Elle y retourne trois fois par année. Pour elle, être professeure est en quelque sorte un moyen pour parvenir à une fin : lutter contre les inégalités subies par les femmes africaines et surtout, sénégalaises.
Par ailleurs, le stage de coopération internationale qu’elle supervise est ouvert à tous les étudiants, selon leurs compétences. Certains étudiants en génie ont par exemple déjà participé à la construction de digues de protection des îles, d’autres en enseignement ont donné des cours d’espagnol, de français et de mathématiques.

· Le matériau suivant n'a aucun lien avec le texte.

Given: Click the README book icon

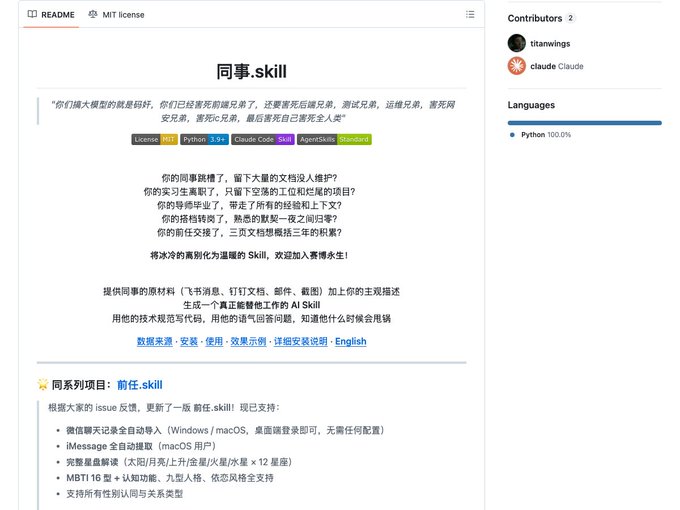Looking at the screenshot, I should pyautogui.click(x=32, y=14).
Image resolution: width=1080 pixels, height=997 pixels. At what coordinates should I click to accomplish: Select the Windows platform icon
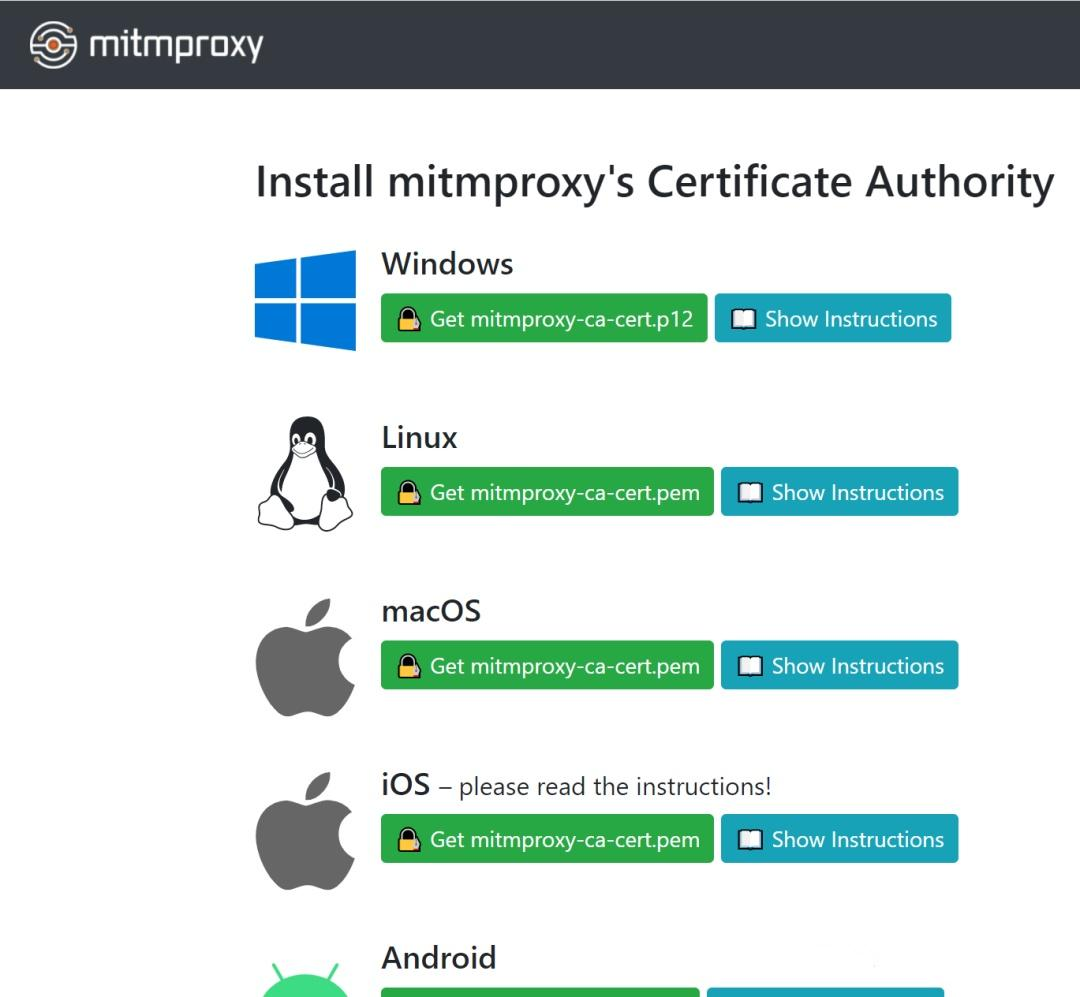click(305, 300)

« Ce qu’on vise, c’est accompagner ces communautés, mais aussi amener nos étudiants à apprendre plus sur les réalités de la vie quotidienne de ces communautés-là. Faire des sorties sur le terrain, les sensibiliser sur l’importance de sauvegarder l’environnement », ajoute Marie Fall.
« Mais la coopération internationale, est-ce uniquement bon pour nous, Occidentaux? Pourquoi, par exemple, ne voyons-nous pas d’étudiants sénégalais venir ici, nous montrer leur savoir-faire? », lui ai-je demandé.
La réponse simple? It’s complicated, dirait Facebook.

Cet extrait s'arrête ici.